» **Action item**
Please set down, with no changes, every line of the material below from the one containing "Click the back arrow in the header" through the end. Skip the pictures.
START Data excerpts
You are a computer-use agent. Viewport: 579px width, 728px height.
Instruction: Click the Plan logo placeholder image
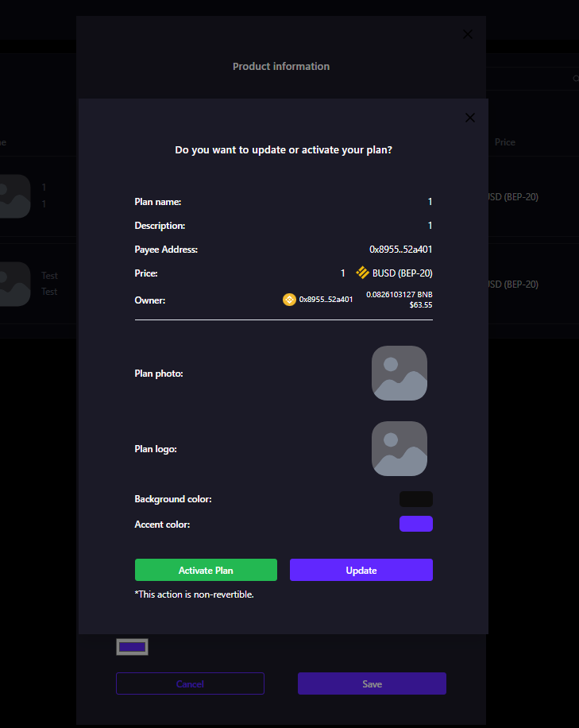[399, 448]
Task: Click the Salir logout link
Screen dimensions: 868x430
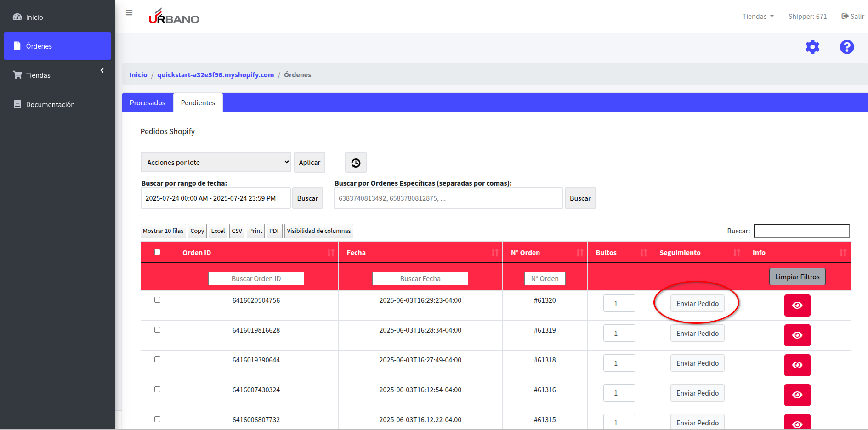Action: 852,17
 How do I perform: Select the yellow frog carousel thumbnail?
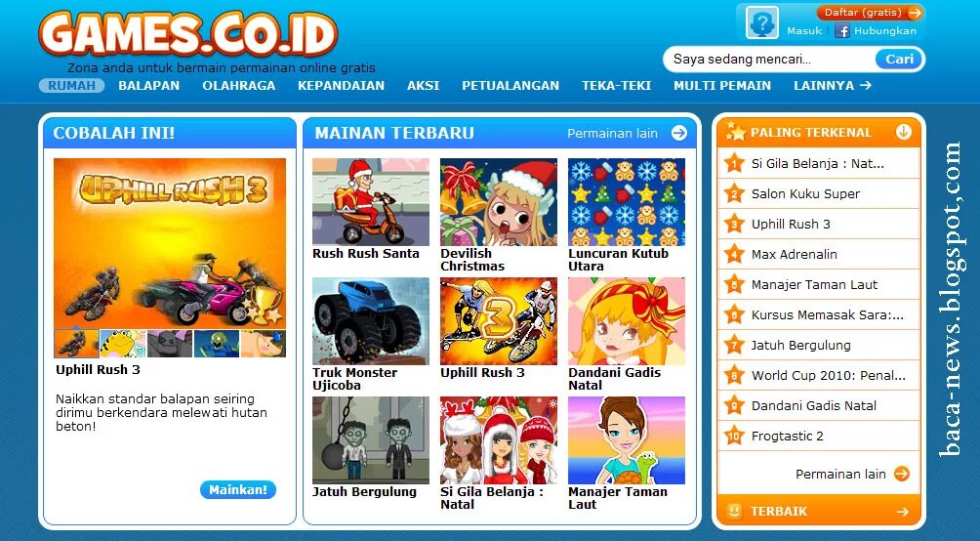pyautogui.click(x=123, y=344)
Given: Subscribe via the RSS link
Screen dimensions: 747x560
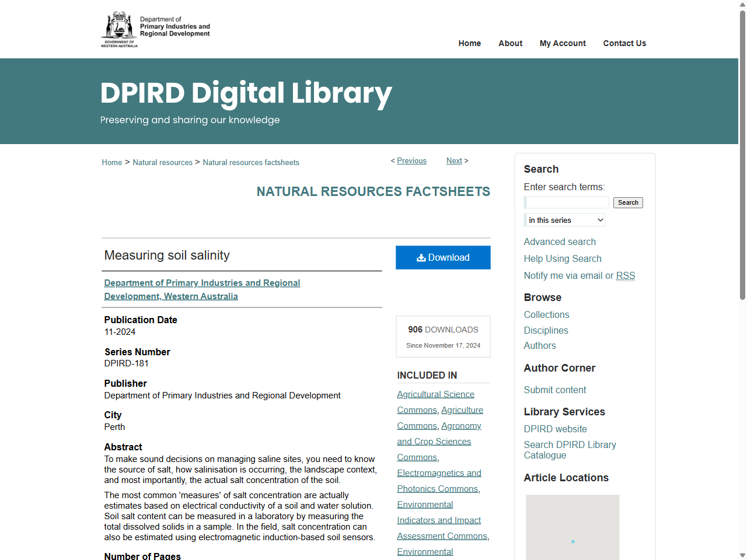Looking at the screenshot, I should click(x=626, y=276).
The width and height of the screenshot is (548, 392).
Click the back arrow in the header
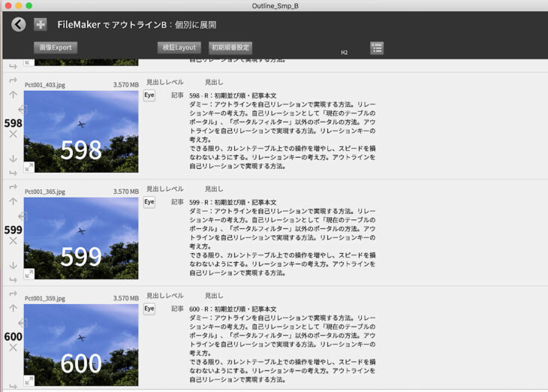point(19,25)
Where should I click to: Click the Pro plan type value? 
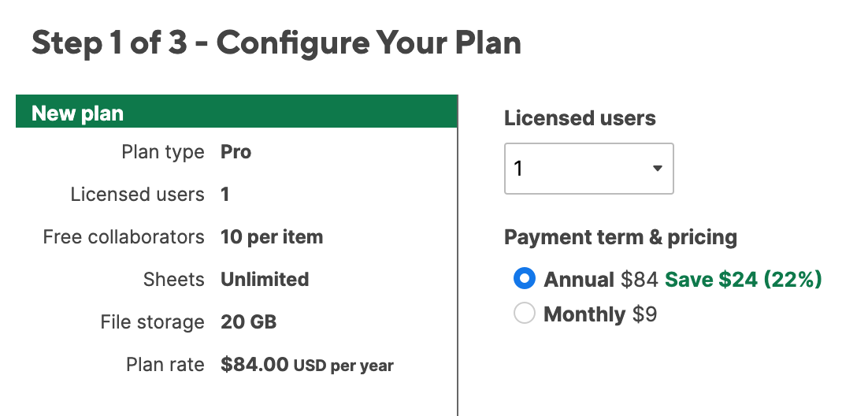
END Data excerpts
» **Output**
Click the back arrow in the header
point(19,25)
Where should I click to: Click the Pro plan type value? 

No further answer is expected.